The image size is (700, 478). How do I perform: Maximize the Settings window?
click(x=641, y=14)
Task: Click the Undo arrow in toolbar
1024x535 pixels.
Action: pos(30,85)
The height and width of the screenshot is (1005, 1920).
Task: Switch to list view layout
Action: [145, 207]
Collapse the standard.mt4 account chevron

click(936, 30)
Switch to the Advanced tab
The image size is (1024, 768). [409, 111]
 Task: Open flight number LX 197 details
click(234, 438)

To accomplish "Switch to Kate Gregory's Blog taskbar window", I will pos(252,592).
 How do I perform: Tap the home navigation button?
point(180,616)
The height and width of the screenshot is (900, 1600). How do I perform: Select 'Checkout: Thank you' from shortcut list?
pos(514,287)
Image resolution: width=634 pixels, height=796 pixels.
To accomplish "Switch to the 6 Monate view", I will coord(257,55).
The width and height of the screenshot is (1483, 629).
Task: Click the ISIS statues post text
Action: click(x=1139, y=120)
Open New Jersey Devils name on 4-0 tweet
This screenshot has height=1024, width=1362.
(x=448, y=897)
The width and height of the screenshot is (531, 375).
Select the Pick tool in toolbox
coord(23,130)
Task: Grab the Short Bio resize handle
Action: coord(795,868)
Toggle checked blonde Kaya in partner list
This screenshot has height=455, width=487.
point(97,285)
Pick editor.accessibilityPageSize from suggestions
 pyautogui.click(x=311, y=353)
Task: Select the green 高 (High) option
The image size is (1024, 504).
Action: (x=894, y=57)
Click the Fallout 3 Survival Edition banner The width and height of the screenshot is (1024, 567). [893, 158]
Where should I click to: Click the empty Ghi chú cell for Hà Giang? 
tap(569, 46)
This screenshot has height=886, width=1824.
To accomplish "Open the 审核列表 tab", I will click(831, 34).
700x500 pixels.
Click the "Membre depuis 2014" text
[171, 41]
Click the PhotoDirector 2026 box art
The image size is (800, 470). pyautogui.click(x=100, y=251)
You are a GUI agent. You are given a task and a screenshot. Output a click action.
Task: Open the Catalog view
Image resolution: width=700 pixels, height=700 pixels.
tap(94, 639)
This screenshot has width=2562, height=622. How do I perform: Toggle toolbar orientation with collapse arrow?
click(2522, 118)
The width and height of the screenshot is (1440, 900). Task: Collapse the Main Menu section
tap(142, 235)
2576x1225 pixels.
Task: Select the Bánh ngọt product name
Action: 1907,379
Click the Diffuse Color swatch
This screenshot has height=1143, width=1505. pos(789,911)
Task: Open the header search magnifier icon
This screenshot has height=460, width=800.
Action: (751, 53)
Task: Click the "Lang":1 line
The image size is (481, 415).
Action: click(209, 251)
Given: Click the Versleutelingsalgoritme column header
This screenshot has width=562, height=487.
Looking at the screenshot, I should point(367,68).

-------------------------

Goal of the exercise ▸ With "header" as the string to match, show every line of the entries above that has it.

Task solution ▸
Task: Open the header search magnifier icon
Given: Click the Versleutelingsalgoritme column header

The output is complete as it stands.